▸ EXERCISE DIRECTIONS: Below are entries. Reproduce exactly the lines between the line holding "Click the Dropbox" and the line holding "Task: Open the Zones sidebar item", inclusive, and only those.

▸ Records excerpted from a collection:
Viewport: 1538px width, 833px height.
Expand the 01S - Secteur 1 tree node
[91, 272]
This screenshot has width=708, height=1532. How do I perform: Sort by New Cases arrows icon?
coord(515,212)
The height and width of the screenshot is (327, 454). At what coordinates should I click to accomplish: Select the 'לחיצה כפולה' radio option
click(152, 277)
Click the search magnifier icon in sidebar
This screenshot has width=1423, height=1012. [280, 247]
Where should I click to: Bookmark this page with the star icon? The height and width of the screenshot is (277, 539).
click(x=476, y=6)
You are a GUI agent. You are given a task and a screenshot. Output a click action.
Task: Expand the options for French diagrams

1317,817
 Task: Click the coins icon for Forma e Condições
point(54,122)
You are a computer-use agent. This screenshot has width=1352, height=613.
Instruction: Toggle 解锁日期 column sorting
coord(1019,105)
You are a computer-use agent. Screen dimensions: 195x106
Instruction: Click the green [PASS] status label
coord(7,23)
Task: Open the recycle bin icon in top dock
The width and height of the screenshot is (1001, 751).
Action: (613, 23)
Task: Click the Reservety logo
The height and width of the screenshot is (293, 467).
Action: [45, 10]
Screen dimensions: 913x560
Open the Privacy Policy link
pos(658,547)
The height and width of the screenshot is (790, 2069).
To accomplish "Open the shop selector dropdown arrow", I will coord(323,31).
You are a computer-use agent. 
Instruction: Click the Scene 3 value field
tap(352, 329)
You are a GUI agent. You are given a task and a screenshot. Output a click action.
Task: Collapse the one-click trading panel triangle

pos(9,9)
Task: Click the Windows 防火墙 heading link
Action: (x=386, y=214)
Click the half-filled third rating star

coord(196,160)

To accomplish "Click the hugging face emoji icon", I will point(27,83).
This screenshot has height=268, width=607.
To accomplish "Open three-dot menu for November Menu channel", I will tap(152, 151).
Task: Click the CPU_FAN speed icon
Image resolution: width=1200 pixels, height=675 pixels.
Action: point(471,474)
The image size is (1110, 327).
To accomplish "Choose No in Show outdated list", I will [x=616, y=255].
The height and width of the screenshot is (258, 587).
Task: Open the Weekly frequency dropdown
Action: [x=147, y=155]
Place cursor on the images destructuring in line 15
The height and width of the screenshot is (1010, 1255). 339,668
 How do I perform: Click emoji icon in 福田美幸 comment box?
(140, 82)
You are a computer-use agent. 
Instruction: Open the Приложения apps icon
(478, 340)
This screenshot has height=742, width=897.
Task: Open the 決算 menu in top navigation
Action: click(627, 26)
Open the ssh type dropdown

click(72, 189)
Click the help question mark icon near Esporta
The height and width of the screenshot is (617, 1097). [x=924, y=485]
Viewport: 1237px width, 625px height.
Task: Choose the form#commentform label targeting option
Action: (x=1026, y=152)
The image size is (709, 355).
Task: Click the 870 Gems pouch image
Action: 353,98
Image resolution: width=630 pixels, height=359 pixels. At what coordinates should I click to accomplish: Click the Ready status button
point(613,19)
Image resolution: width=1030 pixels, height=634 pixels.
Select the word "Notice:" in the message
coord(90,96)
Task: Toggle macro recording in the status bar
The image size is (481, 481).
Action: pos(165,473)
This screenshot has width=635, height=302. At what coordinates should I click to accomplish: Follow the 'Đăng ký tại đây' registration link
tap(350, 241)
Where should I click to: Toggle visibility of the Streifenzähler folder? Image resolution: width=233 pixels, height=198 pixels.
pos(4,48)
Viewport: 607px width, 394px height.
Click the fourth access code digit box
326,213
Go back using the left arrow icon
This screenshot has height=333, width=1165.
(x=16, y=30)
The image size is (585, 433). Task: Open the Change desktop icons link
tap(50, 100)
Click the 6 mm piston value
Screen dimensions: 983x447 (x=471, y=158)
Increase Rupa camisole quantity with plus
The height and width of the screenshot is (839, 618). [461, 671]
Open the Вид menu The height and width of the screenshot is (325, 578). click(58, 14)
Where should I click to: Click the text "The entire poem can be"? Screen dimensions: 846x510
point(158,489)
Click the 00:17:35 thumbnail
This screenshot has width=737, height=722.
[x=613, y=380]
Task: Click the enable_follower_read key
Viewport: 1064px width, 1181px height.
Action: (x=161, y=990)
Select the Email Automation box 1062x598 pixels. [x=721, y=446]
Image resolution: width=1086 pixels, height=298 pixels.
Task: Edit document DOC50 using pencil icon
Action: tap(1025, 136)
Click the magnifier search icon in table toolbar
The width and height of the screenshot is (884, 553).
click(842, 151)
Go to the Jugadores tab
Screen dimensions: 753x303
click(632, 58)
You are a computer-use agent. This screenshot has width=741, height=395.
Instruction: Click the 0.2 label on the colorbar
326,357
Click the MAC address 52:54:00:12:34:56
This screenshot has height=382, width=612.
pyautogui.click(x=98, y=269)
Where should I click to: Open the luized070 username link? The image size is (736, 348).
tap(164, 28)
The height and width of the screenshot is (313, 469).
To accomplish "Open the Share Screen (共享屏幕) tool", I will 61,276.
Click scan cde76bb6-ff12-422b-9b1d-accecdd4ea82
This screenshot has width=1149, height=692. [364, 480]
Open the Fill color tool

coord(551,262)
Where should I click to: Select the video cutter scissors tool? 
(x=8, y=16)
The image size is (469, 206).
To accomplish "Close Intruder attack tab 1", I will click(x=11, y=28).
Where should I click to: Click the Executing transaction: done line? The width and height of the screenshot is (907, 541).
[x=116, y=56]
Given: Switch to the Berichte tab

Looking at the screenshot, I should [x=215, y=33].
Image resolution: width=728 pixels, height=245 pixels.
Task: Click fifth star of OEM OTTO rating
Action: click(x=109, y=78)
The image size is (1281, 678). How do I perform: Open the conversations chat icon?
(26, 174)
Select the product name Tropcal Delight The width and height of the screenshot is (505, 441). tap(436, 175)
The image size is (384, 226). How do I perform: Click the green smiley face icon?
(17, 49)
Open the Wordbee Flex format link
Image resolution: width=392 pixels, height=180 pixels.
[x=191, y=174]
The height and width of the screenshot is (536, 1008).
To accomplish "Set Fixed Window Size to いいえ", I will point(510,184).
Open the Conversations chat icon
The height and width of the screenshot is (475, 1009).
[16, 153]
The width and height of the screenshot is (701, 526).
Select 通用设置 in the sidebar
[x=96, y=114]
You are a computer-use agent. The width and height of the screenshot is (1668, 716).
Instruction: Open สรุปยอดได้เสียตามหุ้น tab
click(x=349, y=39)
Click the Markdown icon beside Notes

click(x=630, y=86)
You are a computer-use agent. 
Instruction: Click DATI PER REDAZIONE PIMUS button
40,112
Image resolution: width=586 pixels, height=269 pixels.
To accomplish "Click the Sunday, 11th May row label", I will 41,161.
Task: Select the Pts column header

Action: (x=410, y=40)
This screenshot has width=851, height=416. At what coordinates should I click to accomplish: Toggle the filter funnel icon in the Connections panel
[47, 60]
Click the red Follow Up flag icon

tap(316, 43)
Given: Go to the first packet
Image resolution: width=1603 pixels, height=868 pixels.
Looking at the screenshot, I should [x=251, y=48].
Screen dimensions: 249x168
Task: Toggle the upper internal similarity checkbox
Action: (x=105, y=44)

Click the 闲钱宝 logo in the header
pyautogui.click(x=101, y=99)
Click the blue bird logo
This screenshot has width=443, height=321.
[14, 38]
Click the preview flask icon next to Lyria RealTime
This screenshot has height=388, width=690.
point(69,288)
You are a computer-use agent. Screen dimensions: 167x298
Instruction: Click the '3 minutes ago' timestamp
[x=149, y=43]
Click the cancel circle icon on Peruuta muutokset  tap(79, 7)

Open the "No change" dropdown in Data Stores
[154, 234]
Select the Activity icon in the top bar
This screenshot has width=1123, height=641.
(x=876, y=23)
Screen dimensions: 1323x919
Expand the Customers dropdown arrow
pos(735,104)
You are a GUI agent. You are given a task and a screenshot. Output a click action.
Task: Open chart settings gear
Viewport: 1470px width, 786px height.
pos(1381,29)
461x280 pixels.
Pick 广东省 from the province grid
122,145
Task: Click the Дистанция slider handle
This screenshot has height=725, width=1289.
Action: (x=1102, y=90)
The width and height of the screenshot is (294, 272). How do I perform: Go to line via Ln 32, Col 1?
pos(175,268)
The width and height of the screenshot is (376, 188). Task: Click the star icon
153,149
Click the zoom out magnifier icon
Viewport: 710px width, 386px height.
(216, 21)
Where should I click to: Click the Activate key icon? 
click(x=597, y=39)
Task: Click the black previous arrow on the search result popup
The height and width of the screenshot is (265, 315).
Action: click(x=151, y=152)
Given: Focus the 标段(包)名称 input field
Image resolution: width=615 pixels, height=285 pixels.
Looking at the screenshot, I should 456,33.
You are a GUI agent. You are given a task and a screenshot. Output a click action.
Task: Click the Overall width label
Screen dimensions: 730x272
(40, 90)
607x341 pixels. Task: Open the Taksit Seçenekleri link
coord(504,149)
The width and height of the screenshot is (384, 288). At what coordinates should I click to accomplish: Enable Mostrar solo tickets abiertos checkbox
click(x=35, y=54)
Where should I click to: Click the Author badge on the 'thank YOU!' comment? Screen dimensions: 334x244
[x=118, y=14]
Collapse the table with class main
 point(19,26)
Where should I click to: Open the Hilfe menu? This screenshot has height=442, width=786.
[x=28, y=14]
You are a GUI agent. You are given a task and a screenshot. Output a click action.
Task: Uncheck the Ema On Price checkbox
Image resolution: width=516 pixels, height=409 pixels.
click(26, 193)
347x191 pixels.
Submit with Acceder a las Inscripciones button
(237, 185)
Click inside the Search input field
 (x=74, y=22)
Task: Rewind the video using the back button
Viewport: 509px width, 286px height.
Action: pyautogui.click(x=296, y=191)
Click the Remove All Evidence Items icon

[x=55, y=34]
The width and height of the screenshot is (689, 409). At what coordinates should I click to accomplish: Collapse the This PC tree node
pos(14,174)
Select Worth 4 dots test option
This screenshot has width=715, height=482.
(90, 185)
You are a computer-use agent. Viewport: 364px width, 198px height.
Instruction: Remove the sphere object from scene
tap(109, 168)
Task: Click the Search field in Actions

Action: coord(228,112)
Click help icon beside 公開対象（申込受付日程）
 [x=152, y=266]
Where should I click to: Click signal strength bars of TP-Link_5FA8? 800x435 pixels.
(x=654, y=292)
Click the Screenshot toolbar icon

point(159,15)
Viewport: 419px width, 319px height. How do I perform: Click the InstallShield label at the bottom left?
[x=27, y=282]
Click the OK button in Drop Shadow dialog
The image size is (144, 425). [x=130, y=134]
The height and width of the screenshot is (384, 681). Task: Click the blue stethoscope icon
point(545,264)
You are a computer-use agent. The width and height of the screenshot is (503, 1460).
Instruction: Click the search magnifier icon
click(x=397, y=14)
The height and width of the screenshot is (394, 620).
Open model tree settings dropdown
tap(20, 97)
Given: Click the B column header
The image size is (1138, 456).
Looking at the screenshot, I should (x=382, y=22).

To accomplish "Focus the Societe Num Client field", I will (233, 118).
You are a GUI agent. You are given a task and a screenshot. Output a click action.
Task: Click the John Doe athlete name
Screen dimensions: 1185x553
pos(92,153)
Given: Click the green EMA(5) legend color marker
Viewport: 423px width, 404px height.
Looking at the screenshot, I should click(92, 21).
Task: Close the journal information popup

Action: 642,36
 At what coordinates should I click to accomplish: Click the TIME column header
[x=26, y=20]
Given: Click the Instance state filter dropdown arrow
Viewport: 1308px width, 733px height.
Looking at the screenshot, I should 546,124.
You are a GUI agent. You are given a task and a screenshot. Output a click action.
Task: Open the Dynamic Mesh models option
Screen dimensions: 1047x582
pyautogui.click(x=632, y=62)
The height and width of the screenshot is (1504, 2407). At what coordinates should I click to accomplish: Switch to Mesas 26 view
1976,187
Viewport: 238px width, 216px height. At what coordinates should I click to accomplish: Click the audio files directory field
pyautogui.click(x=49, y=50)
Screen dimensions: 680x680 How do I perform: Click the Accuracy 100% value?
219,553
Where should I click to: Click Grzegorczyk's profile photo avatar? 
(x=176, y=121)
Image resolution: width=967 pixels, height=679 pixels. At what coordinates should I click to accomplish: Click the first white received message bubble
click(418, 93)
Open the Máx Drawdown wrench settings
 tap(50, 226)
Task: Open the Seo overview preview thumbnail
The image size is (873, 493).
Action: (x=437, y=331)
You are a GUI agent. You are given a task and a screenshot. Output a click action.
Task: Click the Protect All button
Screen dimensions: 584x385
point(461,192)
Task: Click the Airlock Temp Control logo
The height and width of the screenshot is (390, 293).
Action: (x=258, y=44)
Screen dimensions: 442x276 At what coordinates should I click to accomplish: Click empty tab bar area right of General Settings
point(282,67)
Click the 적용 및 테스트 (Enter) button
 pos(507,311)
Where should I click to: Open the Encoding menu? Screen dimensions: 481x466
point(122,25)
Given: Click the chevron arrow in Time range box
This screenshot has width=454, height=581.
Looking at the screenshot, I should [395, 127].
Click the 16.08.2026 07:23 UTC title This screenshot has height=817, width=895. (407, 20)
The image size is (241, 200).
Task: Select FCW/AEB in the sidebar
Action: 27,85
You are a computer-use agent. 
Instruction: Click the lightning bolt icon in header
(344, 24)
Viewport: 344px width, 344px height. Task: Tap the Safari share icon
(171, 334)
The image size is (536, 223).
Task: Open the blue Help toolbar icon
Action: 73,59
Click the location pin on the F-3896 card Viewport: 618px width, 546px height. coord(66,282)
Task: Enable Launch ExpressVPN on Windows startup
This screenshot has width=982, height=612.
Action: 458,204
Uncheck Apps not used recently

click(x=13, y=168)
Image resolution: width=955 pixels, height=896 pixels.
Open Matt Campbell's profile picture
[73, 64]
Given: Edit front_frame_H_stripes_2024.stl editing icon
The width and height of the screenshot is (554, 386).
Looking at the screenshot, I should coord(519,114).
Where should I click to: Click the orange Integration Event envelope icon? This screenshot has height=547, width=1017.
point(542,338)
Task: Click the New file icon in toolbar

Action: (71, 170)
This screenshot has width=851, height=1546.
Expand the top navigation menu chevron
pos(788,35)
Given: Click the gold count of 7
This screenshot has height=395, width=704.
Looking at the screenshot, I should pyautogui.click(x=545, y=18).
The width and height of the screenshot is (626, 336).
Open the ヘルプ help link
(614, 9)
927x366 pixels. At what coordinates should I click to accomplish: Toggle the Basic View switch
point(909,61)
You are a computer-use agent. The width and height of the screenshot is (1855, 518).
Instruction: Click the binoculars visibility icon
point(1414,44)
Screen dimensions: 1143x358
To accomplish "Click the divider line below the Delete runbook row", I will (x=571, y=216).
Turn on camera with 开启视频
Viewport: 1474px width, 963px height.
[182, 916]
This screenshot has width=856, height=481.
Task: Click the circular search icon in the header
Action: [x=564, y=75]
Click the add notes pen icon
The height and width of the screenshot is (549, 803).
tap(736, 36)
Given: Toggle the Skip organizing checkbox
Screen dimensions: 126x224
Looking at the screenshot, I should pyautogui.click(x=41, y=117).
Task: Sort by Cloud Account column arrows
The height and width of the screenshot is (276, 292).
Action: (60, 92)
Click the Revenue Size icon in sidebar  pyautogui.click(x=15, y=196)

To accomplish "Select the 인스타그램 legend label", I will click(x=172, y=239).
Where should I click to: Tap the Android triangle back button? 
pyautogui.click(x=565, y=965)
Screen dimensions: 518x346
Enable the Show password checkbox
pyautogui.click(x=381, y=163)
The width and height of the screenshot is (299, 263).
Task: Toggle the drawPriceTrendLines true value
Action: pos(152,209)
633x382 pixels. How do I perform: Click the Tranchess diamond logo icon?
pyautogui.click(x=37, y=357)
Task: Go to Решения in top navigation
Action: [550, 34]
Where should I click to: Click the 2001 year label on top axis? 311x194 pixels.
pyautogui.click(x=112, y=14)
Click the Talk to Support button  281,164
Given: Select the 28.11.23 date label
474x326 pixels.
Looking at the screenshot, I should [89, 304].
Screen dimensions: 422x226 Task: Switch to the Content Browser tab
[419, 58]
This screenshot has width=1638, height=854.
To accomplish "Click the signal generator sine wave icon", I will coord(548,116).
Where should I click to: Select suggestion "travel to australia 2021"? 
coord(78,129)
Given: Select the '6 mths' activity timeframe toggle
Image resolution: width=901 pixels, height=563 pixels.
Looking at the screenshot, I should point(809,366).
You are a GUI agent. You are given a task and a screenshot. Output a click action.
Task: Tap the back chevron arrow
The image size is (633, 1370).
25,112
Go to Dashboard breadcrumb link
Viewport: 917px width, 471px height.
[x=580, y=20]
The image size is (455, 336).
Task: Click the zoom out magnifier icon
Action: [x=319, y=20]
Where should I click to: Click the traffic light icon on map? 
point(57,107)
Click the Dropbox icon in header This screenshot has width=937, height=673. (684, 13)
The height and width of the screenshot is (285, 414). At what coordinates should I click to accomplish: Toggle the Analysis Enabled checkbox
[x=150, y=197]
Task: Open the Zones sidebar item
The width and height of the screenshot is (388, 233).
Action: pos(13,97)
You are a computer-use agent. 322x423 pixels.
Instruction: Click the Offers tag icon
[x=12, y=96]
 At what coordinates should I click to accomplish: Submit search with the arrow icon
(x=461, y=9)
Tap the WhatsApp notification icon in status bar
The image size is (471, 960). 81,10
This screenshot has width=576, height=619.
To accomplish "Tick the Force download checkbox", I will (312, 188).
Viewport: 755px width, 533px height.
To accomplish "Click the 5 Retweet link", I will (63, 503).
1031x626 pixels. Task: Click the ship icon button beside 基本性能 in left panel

▸ RESPONSE TO THIS TASK:
Click the Dropbox icon in header This screenshot has width=937, height=673. (684, 13)
The height and width of the screenshot is (285, 414). At what coordinates should I click to accomplish: Toggle the Analysis Enabled checkbox
[x=150, y=197]
Task: Open the Zones sidebar item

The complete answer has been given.